Bortniker’s toe-tapping score (which finds occasion to go out on a more experimental limb in songs like “What People Really Do When the Lights Are Low”), his witty lyrics, and his and Deering’s clever book, which aspires far beyond the book of most musicals and is a dramatic winner in itself, not once condescends or panders to the audience. This is an adult musical about adult themes, so leave the kids at home, but it’s also adult in the best possible sense: there’s a sincere appreciation and respect for Kinsey’s achievement here and a thoughtful understanding of the emotional turmoil that sexual freedom can engender. There could be nothing better for the American musical theatre these days than for its wannabe practitioners to sit themselves down in front of Dr. Sex to see what can be done without parody, gimmick, preaching, or knowing winks to the audience.

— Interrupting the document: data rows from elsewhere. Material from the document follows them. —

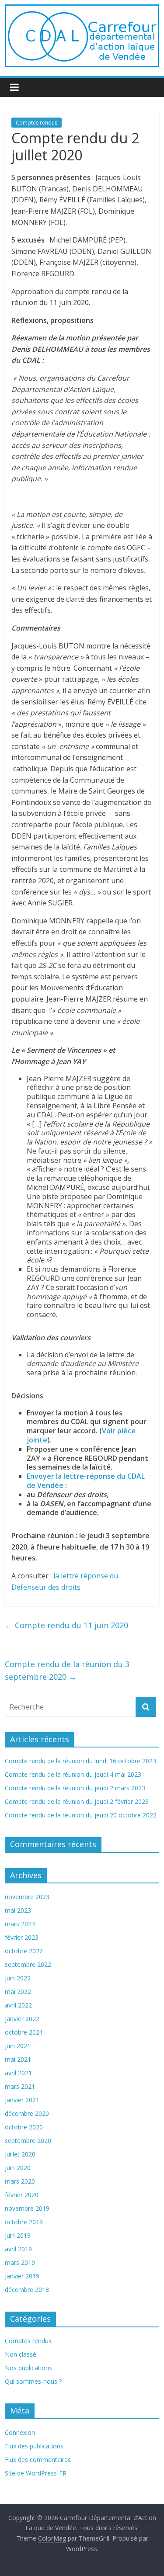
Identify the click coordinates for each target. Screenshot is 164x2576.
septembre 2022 (28, 1964)
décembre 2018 (27, 2289)
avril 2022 (18, 2005)
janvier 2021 (22, 2100)
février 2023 (21, 1937)
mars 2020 (20, 2181)
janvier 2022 (22, 2018)
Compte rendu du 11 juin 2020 (66, 1625)
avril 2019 (18, 2249)
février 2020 (21, 2195)
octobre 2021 (24, 2032)
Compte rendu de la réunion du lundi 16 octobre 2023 (80, 1761)
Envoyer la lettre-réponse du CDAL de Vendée (86, 1480)
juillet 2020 (20, 2154)
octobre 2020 (24, 2127)
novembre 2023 (27, 1897)
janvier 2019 (22, 2276)
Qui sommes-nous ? (33, 2381)
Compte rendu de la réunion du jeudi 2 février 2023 (77, 1801)
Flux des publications (34, 2446)
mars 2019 (20, 2262)
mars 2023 (20, 1924)
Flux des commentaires (38, 2459)
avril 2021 (18, 2073)
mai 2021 (18, 2059)
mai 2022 (18, 1991)
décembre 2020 (27, 2113)
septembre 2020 (28, 2140)
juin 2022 (18, 1978)
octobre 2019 (24, 2222)
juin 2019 (18, 2235)
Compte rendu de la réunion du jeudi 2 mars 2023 (75, 1788)
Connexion (20, 2432)
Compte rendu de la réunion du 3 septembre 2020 (67, 1670)
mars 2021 (20, 2086)
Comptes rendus (36, 122)
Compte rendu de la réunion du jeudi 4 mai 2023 (73, 1774)
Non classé (20, 2354)
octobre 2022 (24, 1951)
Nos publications (28, 2368)
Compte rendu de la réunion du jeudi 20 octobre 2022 (81, 1815)
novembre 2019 (27, 2208)
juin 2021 (18, 2046)
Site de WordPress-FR (35, 2473)
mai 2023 (18, 1910)
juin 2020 (18, 2167)
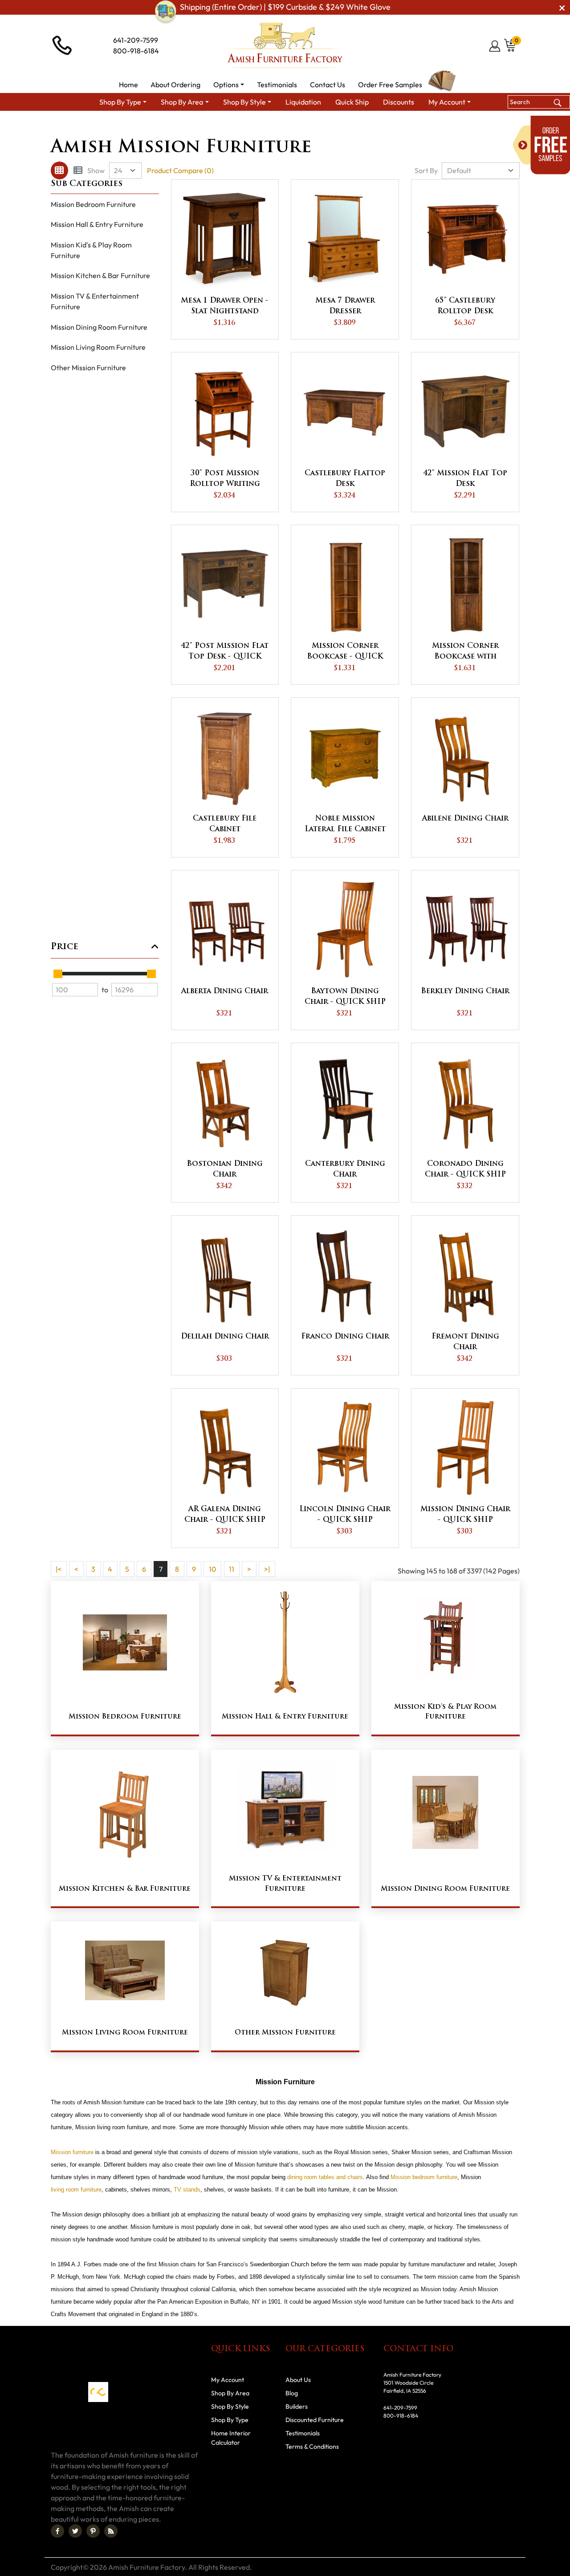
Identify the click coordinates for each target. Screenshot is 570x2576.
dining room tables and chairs (325, 2177)
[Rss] (111, 2531)
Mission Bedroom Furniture (93, 204)
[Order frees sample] (541, 145)
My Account (227, 2380)
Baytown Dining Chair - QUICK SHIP (345, 997)
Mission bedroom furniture (424, 2177)
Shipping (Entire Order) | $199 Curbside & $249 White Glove (285, 7)
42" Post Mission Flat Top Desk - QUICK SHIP (225, 652)
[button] (229, 84)
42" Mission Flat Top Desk (465, 479)
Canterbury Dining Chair (345, 1169)
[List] (77, 170)
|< (58, 1569)
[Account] (495, 46)
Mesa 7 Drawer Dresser (345, 306)
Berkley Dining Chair (465, 991)
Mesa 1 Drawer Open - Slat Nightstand (225, 306)
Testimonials (302, 2433)
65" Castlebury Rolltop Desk (465, 306)
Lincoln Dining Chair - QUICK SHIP (345, 1515)
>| (267, 1569)
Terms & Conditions (312, 2447)
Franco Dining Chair (345, 1336)
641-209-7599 (135, 40)
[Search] (557, 102)
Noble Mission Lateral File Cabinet (345, 824)
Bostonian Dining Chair (225, 1169)
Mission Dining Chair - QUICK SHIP (465, 1515)
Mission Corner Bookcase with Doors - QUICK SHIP (465, 652)
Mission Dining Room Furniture (99, 327)
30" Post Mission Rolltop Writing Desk (225, 479)
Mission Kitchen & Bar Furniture (100, 275)
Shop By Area (230, 2393)
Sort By (426, 170)
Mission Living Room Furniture (98, 347)
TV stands (187, 2189)
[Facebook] (57, 2531)
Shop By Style (260, 127)
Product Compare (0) (180, 170)
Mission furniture (72, 2152)
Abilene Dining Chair (465, 818)
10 (212, 1569)
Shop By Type (229, 2420)
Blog (291, 2393)
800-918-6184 (136, 50)
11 (231, 1569)
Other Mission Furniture (88, 367)
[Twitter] (75, 2531)
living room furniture (76, 2189)
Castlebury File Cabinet (224, 824)
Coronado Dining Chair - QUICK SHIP (465, 1169)
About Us (298, 2380)
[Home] (219, 127)
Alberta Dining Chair (224, 991)
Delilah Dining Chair (225, 1336)
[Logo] (285, 45)
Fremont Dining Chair (465, 1342)
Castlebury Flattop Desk (345, 479)
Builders (296, 2406)
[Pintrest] (93, 2531)
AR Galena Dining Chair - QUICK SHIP (224, 1515)
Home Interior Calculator (231, 2438)
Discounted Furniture (314, 2420)
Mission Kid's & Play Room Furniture (91, 250)
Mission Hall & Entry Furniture (97, 224)
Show (96, 170)
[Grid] (59, 170)
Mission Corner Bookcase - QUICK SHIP (345, 652)
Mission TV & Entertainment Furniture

The production was supervised by Greg Hirsch, who keeps things moving with bullet-train speed and confidence. Every Broadway musical must have dancing; Mark Esposito’s choreography, which stylizes Kinsey’s discoveries and gives all this sexual content an appropriate visual and abstract physical dimension, finding in small subtle gestures a wealth of desire, opens up the stage at the Peter Norton Space to seemingly Broadway-sized dimensions. And costume designer John Carver Sullivan knows a thing or two about sexy himself.
Dr. Sex turns so-called “dirty” sex into good clean fun again. And what could be better than that?